In control theory, Robust Control contains a class of approaches that are used to controllers synthesis in the presence of uncertainties and disturbances. Therefore, robust control methods aim to achieve robust stability and/or robust performance in an uncertain environment including bounded modeling errors, parameters perturbation, and unmodeled dynamics. Although the early bases required tools go back to more than 80 years ago, the main start point of the theory of robust control took shape in the 1980s and 1990s. In contrast with an adaptive/intelligent control policy, a robust control policy is static, rather than adapting to measurements of variations, the structure of the controller is usually fixed, and it is designed to work assuming that certain parameters/variables will be unknown but bounded.
Historically and from the closed-loop transfer function perspective, a high open-loop gain, which its principle was already well understood by Bode and Black in 1927, leads to substantial disturbance rejection in the face of system parameter uncertainty. Thus, high-gain feedback is a simple example of a robust control method; because it allows simplified models of operational amplifiers and emitter-degenerated bipolar transistors to be used in a variety of different settings. But the major obstacle to achieving high loop gains is the need to maintain system closed-loop stability. Loop shaping may provide a solution to fix this challenge.
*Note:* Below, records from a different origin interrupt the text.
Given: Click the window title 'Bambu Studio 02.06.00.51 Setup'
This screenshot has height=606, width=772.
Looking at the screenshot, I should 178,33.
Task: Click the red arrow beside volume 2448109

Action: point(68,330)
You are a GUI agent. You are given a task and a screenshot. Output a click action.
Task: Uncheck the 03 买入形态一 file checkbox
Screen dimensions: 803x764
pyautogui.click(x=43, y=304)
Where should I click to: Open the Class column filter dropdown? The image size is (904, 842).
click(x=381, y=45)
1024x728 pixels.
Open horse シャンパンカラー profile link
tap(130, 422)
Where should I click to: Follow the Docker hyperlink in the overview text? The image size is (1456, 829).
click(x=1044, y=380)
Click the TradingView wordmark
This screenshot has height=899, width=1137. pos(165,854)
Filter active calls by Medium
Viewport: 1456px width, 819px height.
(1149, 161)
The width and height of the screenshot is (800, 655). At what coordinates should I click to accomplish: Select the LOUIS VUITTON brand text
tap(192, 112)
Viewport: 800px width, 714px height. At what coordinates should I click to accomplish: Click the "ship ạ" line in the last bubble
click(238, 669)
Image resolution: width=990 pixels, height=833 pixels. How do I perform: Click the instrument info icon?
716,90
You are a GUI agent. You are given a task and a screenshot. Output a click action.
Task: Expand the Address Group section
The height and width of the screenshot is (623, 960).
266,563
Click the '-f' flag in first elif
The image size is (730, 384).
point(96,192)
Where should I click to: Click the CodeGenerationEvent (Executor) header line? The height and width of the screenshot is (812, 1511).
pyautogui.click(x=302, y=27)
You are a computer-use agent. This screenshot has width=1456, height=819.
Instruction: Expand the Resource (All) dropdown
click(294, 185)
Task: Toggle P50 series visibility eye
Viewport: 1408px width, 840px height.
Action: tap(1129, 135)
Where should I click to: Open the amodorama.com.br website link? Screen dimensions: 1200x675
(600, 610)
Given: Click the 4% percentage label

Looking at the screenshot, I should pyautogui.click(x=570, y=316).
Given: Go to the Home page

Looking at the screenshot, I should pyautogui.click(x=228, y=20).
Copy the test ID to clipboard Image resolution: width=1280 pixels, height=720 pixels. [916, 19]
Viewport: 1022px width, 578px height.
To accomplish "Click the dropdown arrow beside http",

Some of the modern examples of robust control techniques are Hꚙ, structured singular value (μ), sliding mode control (SMC), robust LQG, quantitative feedback theory (QFT), and Kharitonov’s theorem. The control laws given by many robust control methodologies such as Hꚙ, H2, mixed H2/Hꚙ, and μ may be represented by high order transfer functions required to accomplish desired performance and stable robust closed-loop operation, simultaneously. Therefore, order reduction after the controller design process may be required.
In this winter school, the attendances will find useful knowledge on applied robust control analysis and synthesis. Therefore, the given lectures emphasize application perspectives, particularly in power systems and microgrids. Several relevant important topics and methodologies including Hꚙ, structured singular value (μ), sliding mode control (SMC), linear quadratic optimal control, model predictive control (MPC), quantitative feedback theory (QFT), and fuzzy robust control are addressed. The lectures are supplemented by simulation/application examples.